Foto: AP/Patrick Semansky

Wien – Brexit-Unsicherheit und Handelsstreitigkeiten geschuldet, hat sich das Wirtschaftswachstum in Europa im Vorjahr merklich eingebremst. Dank weitgehend stabiler Binnenkonjunktur blieb aber vorerst der Aufschwung intakt. Auf die Unternehmensinsolvenzen haben sich die zunehmenden Risiken im Großen und Ganzen noch nicht ausgewirkt, zeigt eine Analyse des Österreichischen Verbands Creditreform (ÖVC) und des Verbands der Vereine Creditreform e.V. In Mittel- und Osteuropa rutschten 6,6 Prozent weniger Betriebe in die Pleite als im Jahr davor.
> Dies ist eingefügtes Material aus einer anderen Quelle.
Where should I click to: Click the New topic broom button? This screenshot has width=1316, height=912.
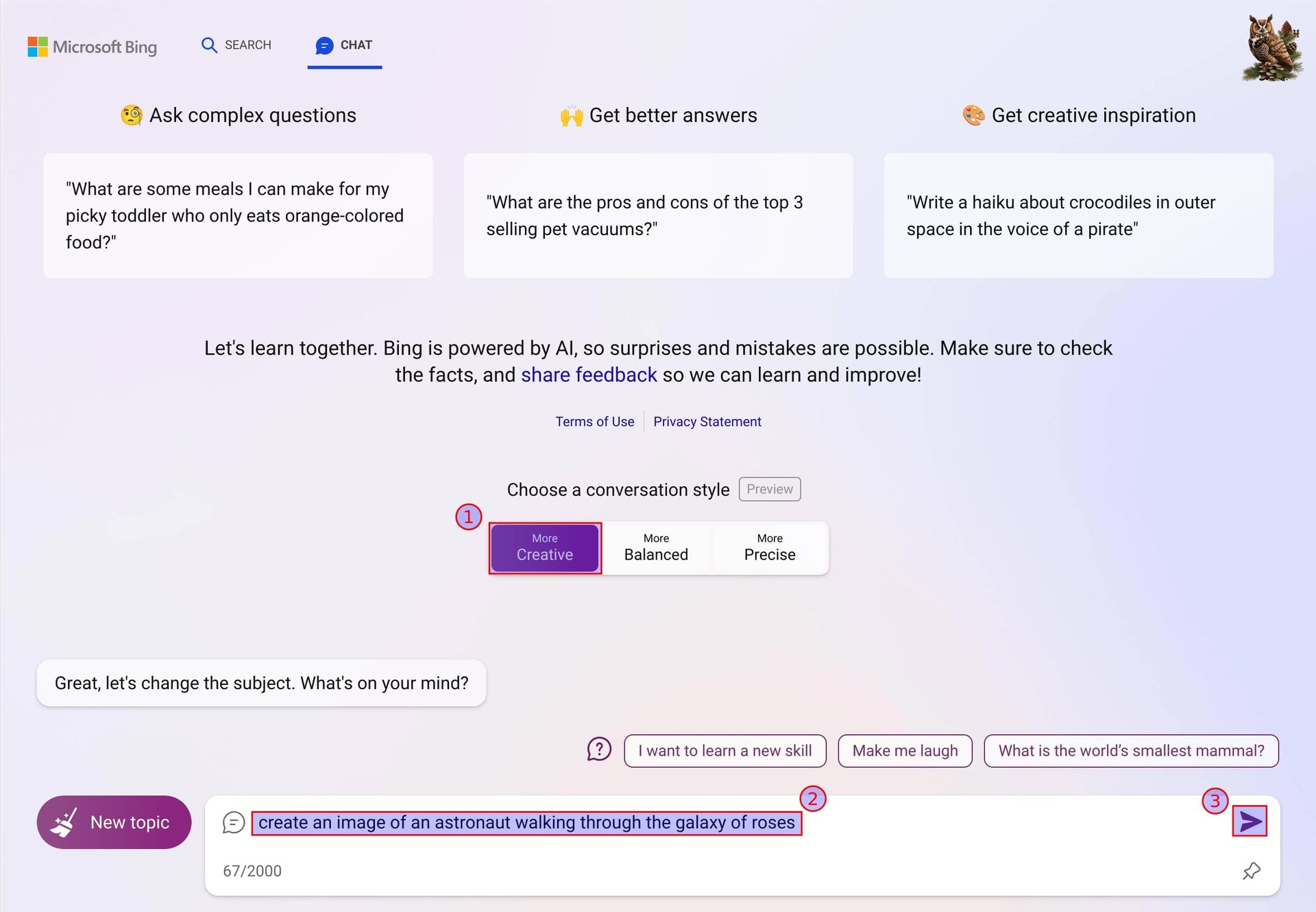coord(114,822)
In Westeuropa (EU-15-Länder plus Norwegen und Schweiz) ist die Zahl der Insolventen hingegen erstmals seit 2013 minimal um 0,3 Prozent auf 165.798 Fälle gestiegen. Die absolute Zahl blieb aber deutlich unter dem damals historischen Höchststand von 192.769 Fällen. Zehn Jahre nach der Krise verzeichneten auch die früheren Krisenländer Griechenland, Irland, Portugal und Spanien eine deutliche Erholung. In Griechenland etwa ging die Zahl der Pleiten um 31,7 Prozent zurück, in Irland ist sie um 12,2 Prozent gesunken.
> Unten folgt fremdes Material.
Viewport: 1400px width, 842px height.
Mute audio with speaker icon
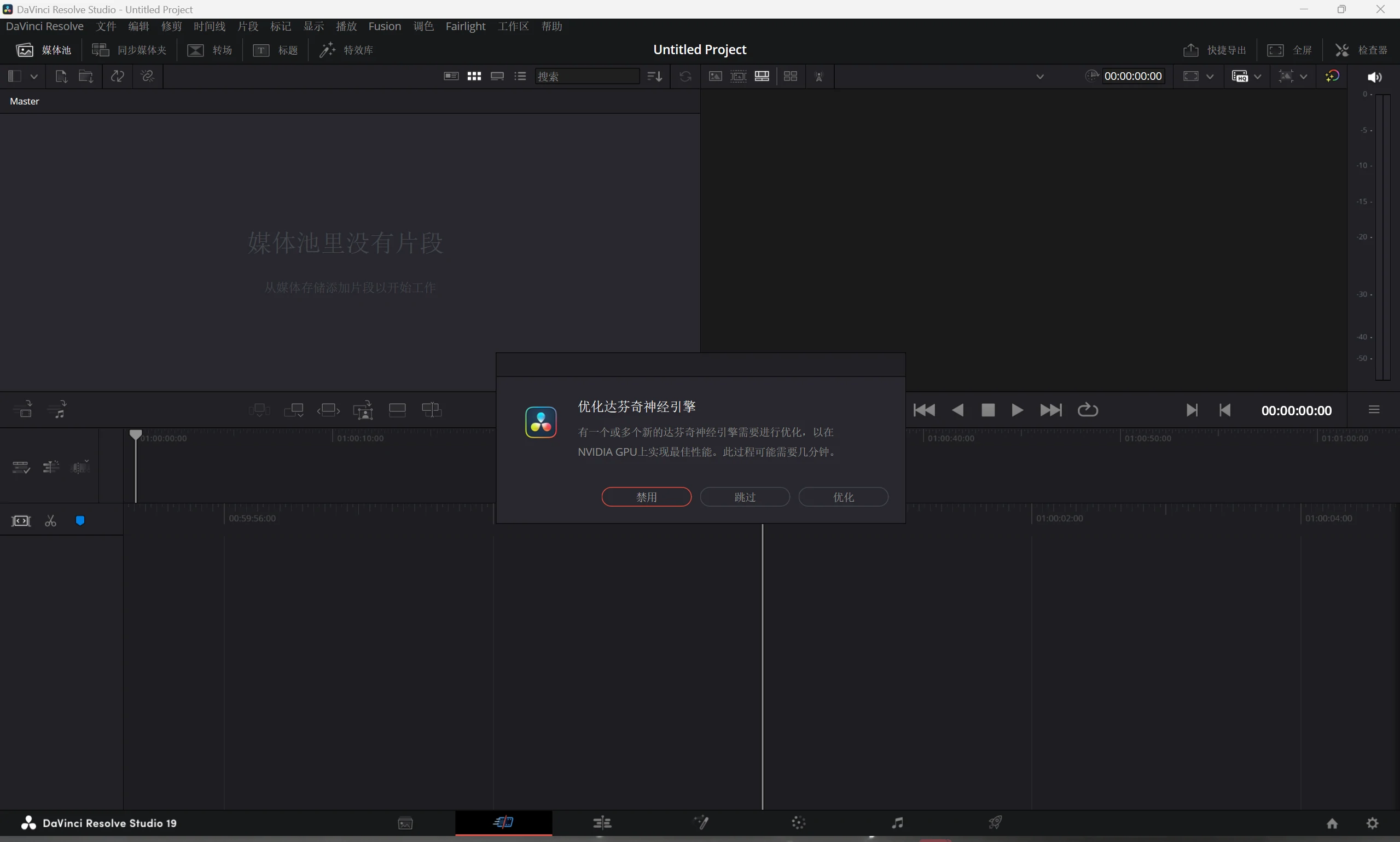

Michael Bretz vom Verband der Vereine Creditreform e.V. sieht das so: "Warum so wenige Pleiten in Griechenland oder Spanien stattfinden, ist, weil die Betriebe ganz still von der Bildfläche verschwinden und als Unternehmensruinen stehen bleiben." Eine "hohe Betroffenheit von Insolvenzen" wie in Westeuropa lasse den Rückschluss zu, dass es in diesen Ländern funktionierende Insolvenzverfahren gebe.

Mehr Pleiten im Norden

Für den Anstieg in Westeuropa sind laut Helmut Rödl, Mitglied des Aufsichtsrats der Creditreform, in der Hauptsache die skandinavischen Länder verantwortlich. In Schweden etwa meldeten knapp 7.600 Unternehmen Insolvenz an, ein deutlicher Anstieg um gut 13 Prozent. Zweistellig fällt das Plus auch in Finnland und Dänemark aus. Dass die Insolvenzzahlen ausgerechnet im Norden, gemeinhin als Hort der Stabilität geltend, so hoch sind, sei möglicherweise ein statistisches Problem, sagt Rödl. "Die statistischen Ämter hatten IT-Probleme und kämpften deswegen mit einem Rückstau." Insgesamt verzeichneten sieben der 17 beobachteten Länder in Westeuropa einen Zuwachs. Am deutlichsten fiel er mit fast 28 Prozent in Luxemburg aus. Die Zahl der betroffenen Unternehmen ist allerdings mit 1.195 überschaubar.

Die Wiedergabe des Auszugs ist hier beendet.